AfD not welcome

AfD not welcome

Salzburger Gastronom will keine rechten Gäste.

profil berichtet in seiner aktuellen Ausgabe über Restaurants, Clubs und Hotels, die Politiker der rechtspopulistischen FPÖ nicht als Gäste akzeptieren. Anlassfall ist der Rauswurf des blauen Vize-Bürgermeisters von Wien, Johann Gudenus, aus dem Szene-Geheimtreff "Club X“.

AfD-Verbots-Sticker

Der Gastronom und Nationalrat der Neos, Sepp Schellhorn, geht noch einen Schritt weiter. Nicht nur Gudenus und andere FPÖ-Politiker müssen bei ihm draußen bleiben, sondern auch Deutschlands Rechtspopulisten: An der Tür seines Salzburger 4-Sterne-Hotels „Seehof“ in Goldegg prangert ein AfD-Verbots-Sticker.

„Not welcome"

Die Alternative für Deutschland, die deutsche Schwesterpartei der FPÖ, würden aktuell 15 Prozent der Deutschen wählen. Bei Schellhorn sind sie im Gegensatz zu Flüchtlingen, die er zu Köchen und Kellnern ausbildet, „not welcome".
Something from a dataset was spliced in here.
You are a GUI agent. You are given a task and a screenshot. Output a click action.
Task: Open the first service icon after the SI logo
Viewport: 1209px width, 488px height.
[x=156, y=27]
Zaungäste: Der Rauswurf von FPÖ-Vize Johann Gudenus aus einem In-Club zeigt: Die Blauen werden ihr Schmuddel-Image nicht los. Die Society-Welt bleibt Tabuzone. Lesen Sie die Geschichte von Clemens Neuhold und Jakob Winter in der aktuellen Printausgabe oder als E-Paper (www.profil.at/epaper)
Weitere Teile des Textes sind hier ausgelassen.